Fue entonces cuando, preocupado y cansado, medio adormecido por el sol, le habló a miss Marple de Randall Goedler y de Pip y Emma.

—Sólo son un par de nombres. Mejor dicho, quizá sean alias o quizá no existan. Tal vez sean respetables ciudadanos que viven actualmente en algún lugar de Europa. Aunque también uno de ellos o los dos quizás, estén aquí, en Chipping Cleghorn. De veinticinco años de edad, aproximadamente. ¿A quién le cuadraba la descripción?

—Esos sobrinos suyos —dijo pensando voz alta—, primos o lo que sean… me pregunto cuándo los vería por última vez.

—Yo me encargaré de averiguarlo, ¿le parece bien?

—Por favor, miss Marple, no…

—Resultará muy sencillo, inspector. No tiene usted por qué preocuparse. No se notará si lo hago yo porque no será una cosa oficial. Y si algo no anda bien, no querrá usted ponerles en guardia.

Pip y Emma, pensó Craddock. ¿Pip y Emma? Empezaban a obsesionarle. Aquel joven osado y bien parecido, la bonita muchacha de mirada serena…

—Quizás averigüe algo más acerca de ellos durante las próximas cuarenta y ocho horas —dijo—. Me marcho a Escocia. Mrs. Goedler, si puede hablar, tal vez sepa mucho más de esos muchachos.

—Ese paso me parece muy apropiado —Miss Marple vaciló. Luego, tras una pausa, murmuró—: Espero que le habrá dicho usted a miss Blacklock que ande con cuidado.

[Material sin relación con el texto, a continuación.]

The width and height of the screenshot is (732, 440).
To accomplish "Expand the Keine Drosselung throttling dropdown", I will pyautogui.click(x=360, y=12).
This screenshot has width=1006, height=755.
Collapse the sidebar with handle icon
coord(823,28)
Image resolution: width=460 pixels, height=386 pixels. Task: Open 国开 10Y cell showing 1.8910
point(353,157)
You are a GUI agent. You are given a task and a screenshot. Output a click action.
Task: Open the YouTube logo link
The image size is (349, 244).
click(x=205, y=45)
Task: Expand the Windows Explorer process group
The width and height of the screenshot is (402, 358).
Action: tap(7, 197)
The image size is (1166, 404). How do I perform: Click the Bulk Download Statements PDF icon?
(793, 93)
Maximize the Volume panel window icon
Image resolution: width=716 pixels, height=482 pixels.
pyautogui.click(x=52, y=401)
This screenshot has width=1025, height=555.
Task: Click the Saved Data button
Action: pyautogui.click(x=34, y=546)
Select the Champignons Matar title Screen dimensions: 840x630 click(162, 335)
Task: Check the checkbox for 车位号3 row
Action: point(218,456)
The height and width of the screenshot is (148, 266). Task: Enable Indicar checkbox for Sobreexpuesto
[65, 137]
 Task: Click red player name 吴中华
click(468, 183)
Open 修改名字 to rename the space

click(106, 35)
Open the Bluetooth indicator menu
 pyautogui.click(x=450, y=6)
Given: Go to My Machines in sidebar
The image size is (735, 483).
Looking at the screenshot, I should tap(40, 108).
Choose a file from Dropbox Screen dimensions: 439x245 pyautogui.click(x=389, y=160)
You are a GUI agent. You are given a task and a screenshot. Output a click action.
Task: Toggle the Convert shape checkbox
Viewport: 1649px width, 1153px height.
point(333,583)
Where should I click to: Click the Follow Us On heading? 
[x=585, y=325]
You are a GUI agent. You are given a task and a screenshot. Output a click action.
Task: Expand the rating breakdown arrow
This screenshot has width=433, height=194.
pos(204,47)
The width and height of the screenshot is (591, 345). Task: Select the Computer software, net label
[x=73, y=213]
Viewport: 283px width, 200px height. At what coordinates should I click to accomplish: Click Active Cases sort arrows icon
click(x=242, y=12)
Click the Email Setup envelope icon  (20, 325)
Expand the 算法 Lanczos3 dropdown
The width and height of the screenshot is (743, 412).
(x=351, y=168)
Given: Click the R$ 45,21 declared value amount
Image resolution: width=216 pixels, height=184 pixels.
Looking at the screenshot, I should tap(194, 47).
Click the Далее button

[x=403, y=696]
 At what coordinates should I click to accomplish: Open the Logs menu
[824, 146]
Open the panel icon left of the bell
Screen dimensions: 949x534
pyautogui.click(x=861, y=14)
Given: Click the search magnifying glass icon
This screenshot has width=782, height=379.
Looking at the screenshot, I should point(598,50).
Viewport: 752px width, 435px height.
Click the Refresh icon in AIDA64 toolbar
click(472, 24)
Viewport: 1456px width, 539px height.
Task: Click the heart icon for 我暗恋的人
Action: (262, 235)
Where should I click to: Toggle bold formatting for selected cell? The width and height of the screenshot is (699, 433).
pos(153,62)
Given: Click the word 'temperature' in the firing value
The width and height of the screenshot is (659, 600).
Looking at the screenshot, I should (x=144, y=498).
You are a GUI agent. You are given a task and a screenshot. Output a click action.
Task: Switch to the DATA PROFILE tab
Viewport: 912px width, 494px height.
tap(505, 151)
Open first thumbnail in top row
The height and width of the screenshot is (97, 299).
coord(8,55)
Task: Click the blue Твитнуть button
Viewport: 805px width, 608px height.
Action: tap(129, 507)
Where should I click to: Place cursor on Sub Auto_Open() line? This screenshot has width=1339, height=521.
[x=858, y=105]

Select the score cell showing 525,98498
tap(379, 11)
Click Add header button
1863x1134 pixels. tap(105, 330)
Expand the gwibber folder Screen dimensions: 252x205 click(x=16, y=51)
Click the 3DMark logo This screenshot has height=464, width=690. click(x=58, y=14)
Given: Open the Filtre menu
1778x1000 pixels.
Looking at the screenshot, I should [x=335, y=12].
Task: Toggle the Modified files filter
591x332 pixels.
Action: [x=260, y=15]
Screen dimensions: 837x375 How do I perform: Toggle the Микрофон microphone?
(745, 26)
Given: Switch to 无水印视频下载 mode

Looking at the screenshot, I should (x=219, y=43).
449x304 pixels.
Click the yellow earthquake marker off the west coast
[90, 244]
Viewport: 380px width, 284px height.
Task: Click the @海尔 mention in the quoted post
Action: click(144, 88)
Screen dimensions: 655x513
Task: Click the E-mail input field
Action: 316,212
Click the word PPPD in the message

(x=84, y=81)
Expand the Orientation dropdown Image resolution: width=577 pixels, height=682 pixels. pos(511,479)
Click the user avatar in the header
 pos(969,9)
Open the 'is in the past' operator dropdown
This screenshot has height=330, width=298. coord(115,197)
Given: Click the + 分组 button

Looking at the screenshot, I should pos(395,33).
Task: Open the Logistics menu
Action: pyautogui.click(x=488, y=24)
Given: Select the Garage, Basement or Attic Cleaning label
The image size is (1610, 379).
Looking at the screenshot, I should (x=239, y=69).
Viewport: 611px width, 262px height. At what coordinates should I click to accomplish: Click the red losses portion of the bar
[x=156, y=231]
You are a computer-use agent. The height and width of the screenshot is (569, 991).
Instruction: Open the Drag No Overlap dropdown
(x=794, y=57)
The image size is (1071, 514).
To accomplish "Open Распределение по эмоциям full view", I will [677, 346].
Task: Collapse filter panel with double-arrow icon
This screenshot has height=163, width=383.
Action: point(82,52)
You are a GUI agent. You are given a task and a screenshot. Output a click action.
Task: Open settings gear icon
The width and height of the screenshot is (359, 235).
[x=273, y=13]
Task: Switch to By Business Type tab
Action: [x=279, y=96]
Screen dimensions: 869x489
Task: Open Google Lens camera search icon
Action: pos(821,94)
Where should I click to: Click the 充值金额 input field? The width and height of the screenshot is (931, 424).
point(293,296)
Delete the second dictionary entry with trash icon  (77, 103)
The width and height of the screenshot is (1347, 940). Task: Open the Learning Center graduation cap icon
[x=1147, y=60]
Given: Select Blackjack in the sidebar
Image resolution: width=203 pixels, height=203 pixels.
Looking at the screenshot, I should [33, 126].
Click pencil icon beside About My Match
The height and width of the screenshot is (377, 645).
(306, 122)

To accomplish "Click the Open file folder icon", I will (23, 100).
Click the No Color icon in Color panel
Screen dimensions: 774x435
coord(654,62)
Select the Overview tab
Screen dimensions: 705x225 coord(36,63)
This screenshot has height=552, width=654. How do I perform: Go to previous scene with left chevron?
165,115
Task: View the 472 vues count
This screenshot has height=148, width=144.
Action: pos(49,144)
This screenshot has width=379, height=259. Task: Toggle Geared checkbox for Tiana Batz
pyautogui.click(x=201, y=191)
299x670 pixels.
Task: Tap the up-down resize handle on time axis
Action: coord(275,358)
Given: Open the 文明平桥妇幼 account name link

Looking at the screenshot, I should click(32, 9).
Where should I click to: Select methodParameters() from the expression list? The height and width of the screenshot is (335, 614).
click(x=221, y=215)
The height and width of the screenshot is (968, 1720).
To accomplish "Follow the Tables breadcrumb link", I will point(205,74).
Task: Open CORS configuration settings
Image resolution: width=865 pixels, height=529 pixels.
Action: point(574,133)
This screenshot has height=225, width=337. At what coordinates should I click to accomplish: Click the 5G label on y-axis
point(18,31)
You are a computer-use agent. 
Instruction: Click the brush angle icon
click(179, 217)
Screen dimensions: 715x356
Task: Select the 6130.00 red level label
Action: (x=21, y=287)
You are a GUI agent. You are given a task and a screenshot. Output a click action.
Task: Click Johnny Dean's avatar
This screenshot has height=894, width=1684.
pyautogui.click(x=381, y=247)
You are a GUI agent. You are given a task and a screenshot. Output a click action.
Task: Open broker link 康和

—La he avisado, sí. Y dejaré aquí a un agente que vigile sin llamar mucho la atención.

Esquivó la mirada de la anciana, que decía bien a las claras que de poco serviría un agente si el peligro se encontraba dentro de la casa.

—Y recuerde —añadió Craddock mirándola de hito en hito— que ya la he avisado a usted.

—Le aseguro, inspector, que sé cuidarme muy bien.